Assuming they do, what benefits do you find in fine-tuning over embeddings?

@wfhbrian Thanks for the clarification. I read it that way as well.

1 Like

In case my first post wasn’t clear, I completely agree with what @RonaldGRuckus is saying. Fine-tuning should not be used for recalling facts.

The main challenge/shortcoming I see with embeddings is that the final output is only as good as your ability to pull the relevant chunks during the IR step. For certain types of questions (i.e. describe the arc of the author’s narrative from where he begins to where he ends up), it can be quite difficult to pull all relevant chunks. Recursive summarization and other techniques (as well as the growing size of context windows) can be helpful here, but you still risk missing the requisite knowledge/data to answer the question.

By comparison, if the knowledge is absorbed into the model, you have the full force of the network’s inference to access everything relevant. I know the inference is far from perfect (and can lead to outright hallucinations), but it seems like getting the model to absorb new knowledge is the whole grail of question answering.

I did a fine-tune of a 70K words books. My initial expectation was to have the desired QA, and at that point I didn’t know any better. But this fine-tune showed me the limits of this approach. It just learned the style and stayed more or less within the corpus, but hallucinated a lot.

Then I split the book into sentences, worked my way through embeddings, and now I have a very decent QA system for the book, but for narrow questions. It is not as good for questions that need the context of the entire book.

I am confident that the future will bring the grail we want.

1 Like

That’s very cool. Would you mind sharing some of your prompts that you used for training?

1 Like

For the fine-tuning this is what I did:

For each sentence, I would have gpt-4 produce 3 questions and I would create 3 JSONL entries with these:

{prompt: {question}\n\n###\n\n, completion: {sentence} ENDEND}

This created a 9K-entries JSONL and I would fine-tune with it.

To create the questions, that’s a simple completion with a simple prompt in my case:

prompt: “Please create 3 questions based on the following sentence: {sentence}”

No magic :slight_smile:


Possibly, but @curt.kennedy drives home a key point.

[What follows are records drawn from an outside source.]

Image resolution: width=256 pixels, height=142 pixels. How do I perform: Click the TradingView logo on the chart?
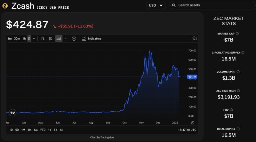13,113
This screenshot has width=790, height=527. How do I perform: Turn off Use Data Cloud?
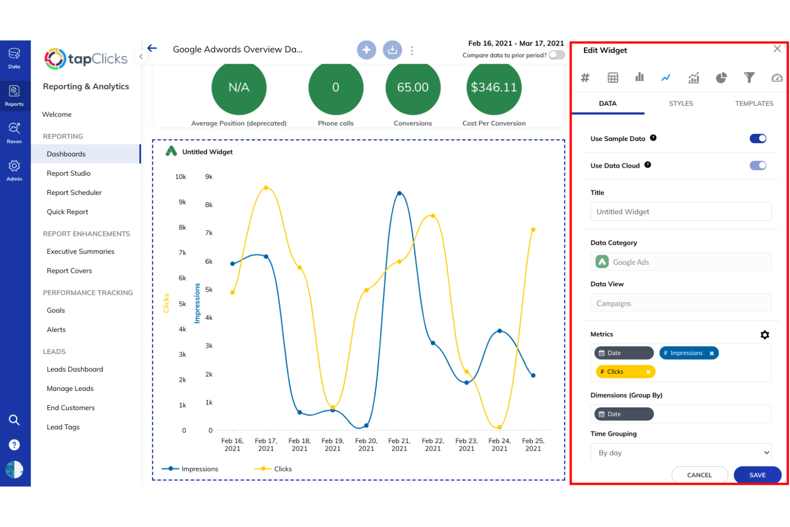[x=758, y=166]
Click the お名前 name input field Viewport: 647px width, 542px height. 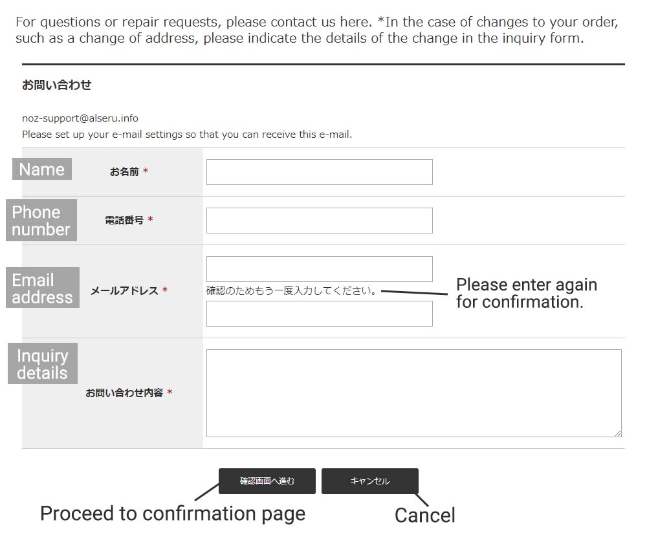click(x=320, y=172)
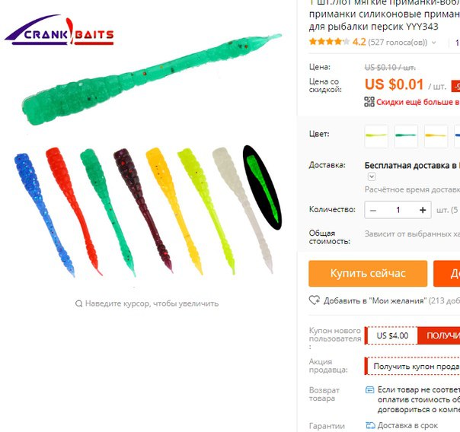The height and width of the screenshot is (432, 460).
Task: Click the on-time delivery guarantee icon
Action: [x=370, y=425]
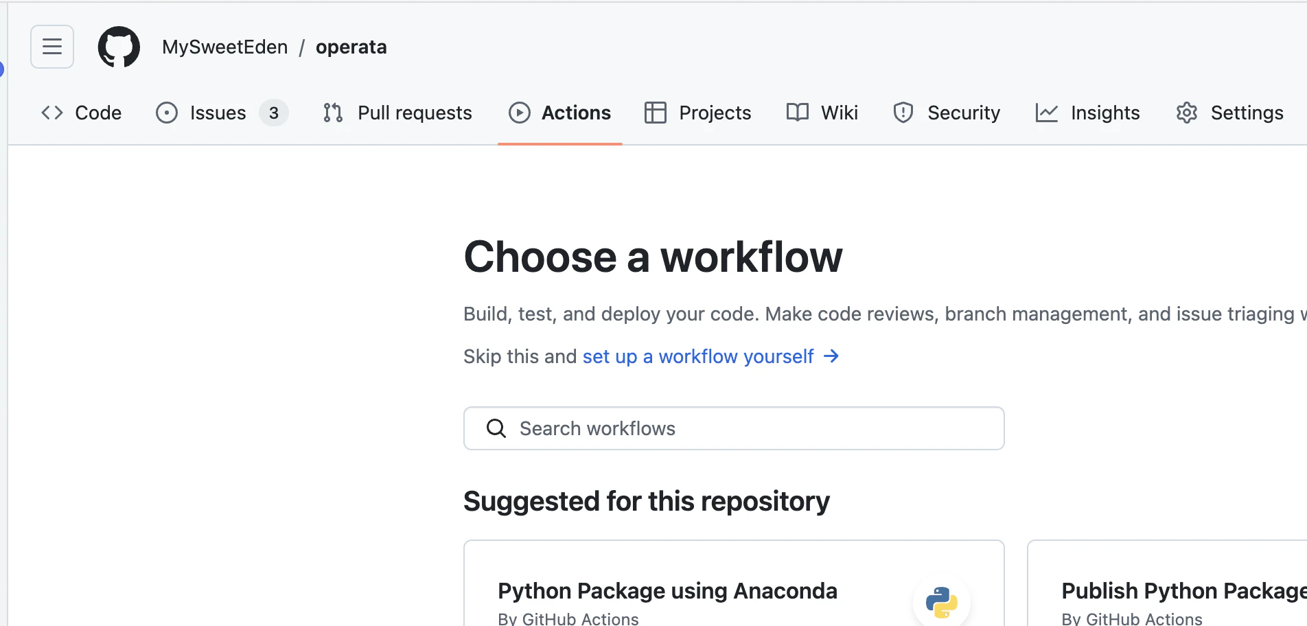Image resolution: width=1307 pixels, height=626 pixels.
Task: Click the Issues circle-dot icon
Action: [x=167, y=113]
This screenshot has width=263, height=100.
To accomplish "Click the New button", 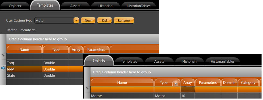I will click(88, 20).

I don’t want to speak for him, but I took away the idea that the agility to support rapid change in facts through an embedding approach [in most cases] is vastly preferred over fine-tuning which is akin to pouring concrete. Sorry for the metaphors, but I get the sense that the concrete is the LLM; embeddings allow us to build cool stuff on that concrete.

If by RAG you mean Retrieval Augmented Generation, then go with embedding, RAG IS THE DEFINITION OF EMBEDDING!

Fine-tunes act more like filters in the traditional digital signal processing sense. If your filter is narrowband, we call this a classifier. If it is broadband, we call this a personality or tone matcher.

But, as in DSP, filters are not a source of information, they can only shape it. So you need an external source of information generation. Currently this comes from the prompt and LLM. Hence embeddings.

As the window size gets bigger and summary tricks improve, you could get the LLM to follow the story arc and appear to “absorb” the book. When you look at how these LLM’s are trained, they are trained on books, but their objective is to impersonate, become a sensible stochastic parrot. Luckily the “fake it till you make it’ objective Is all that is required for a minimum viable product.

But there are other model architectures that aren’t just good babblers. When you link facts and truths in a more structured graph manner, for example, you get a much more logical and sophisticated AI. To me, this is the holy grail!